Fondo
Anna Falces
Data
1966/1967
Luogo
Mesagne, li pizzicchicchi
Descrizione
Qui sono affianco ad un albero di pesche, allora lavoravo a giornata in campagna, facevo l'imballatrice di cassette di pesche d'estate. Negli altri periodi dell'anno raccoglievo le olive, vendemmiavo, raccoglievo il tabacco e lo infilavamo nelle cordate.

Fondo
Anna Falces
Data
Fine anni '60
Luogo
Mesagne, campagna
Persone
Roberto Calcagni (marito, sulla destra)
Descrizione
Mio marito mentre "cofanava", trasportava l'uva appena raccolta nella tinozza di legno poggiandola in spalla sullo "zaino", un sistema fatto in casa, in genere con dei vecchi pantaloni riempiti con la paglia che facevano da base per rendere più agevole il trasporto. Le gambe del vecchio pantalone venivano legate, cucite insieme, per poterci infilare la testa dentro, la stoffa del bacino veniva riempita di paglia.

Fondo
Anna Falces
Data
1966/1967
Luogo
Mesagne
Persone
Anna Falces
Descrizione
Qui poso per amici su una Bianchina. Allora mio padre aveva una macchina piccola, ma non ricordo quale fosse. Io ho preso la patente dopo essermi sposata, perché prima di allora mia madre me lo aveva sempre impedito, anche se mio padre avrebbe voluto.
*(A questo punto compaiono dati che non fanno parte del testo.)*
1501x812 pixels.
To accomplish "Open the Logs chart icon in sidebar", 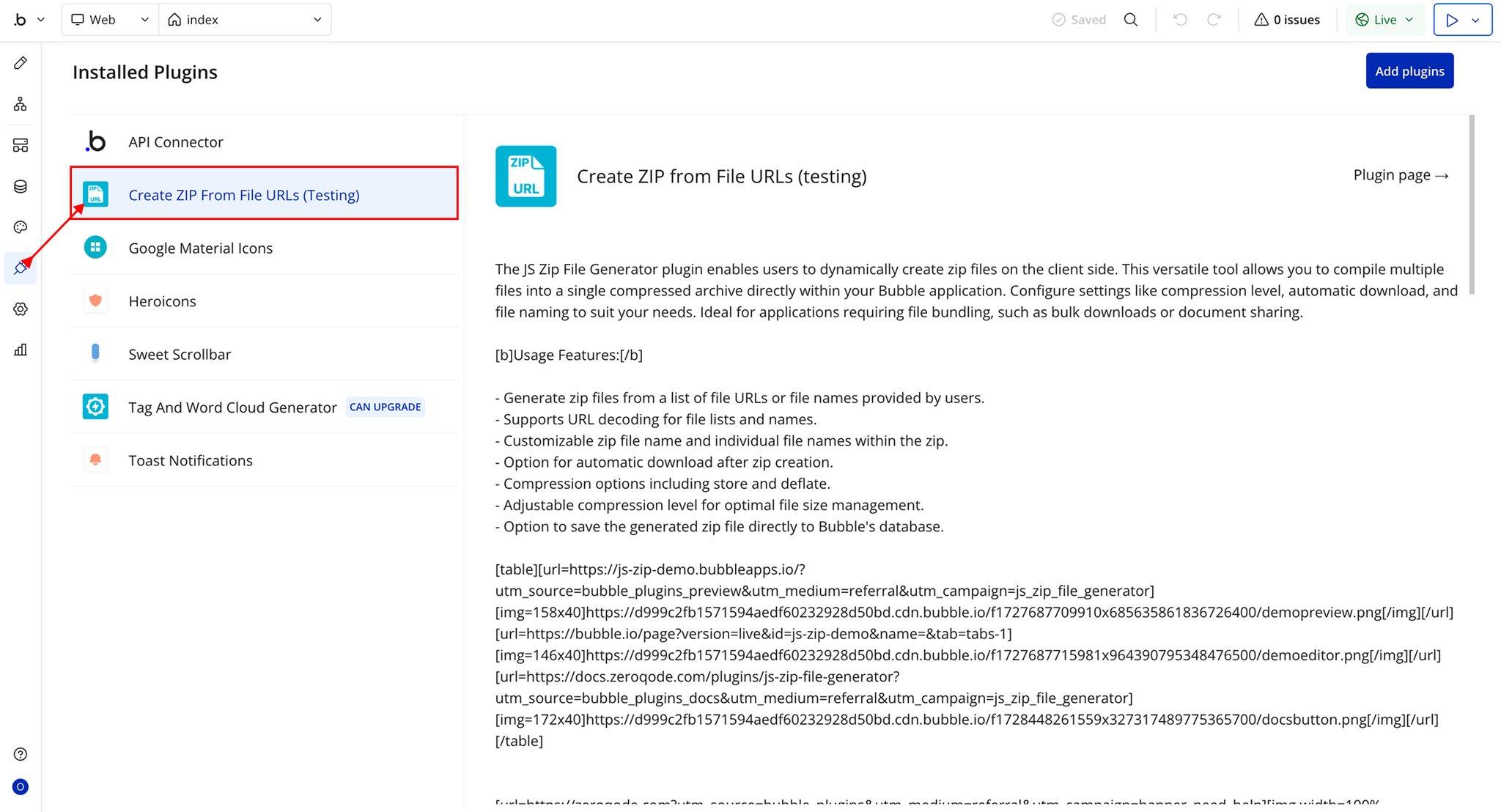I will (x=21, y=350).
Nella sua mentalità era una cosa spiacevole che una donna guidasse l'auto.

Fondo
Anna Falces
Luogo
Mesagne, campagna
Persone
Sulla destra Roberto Calcagni (marito).
Descrizione
Qui poteva essere un momento di pausa a mezzogiorno, durante la quale si mangiava pane duro bagnato e condito con olive, peperoni sotto sale, o gialletta, i pomodori tipici fritti e messi nella cosiddetta conca ricavata nel pane stesso. Le sigarette che si fumavano erano in genere le Nazionali, si compravano sfuse o sciolte, come si diceva allora.

Fondo
Anna Falces
Data
Fine anni 60
Luogo
Campagna, Mesagne
Persone
sulla destra Roberto Calcagni
Descrizione
In questa foto mio marito da giovane, avrà una ventina d'anni, pronto per la vendemmia, con lo zaino in spalla. Era uno zaino fatto in casa, in genere con dei vecchi pantaloni riempiti con la paglia che facevano da base per il trasporto delle tinozze piene di uva. Le cosiddette tinedde contenevano fino a mezzo quintale di uva.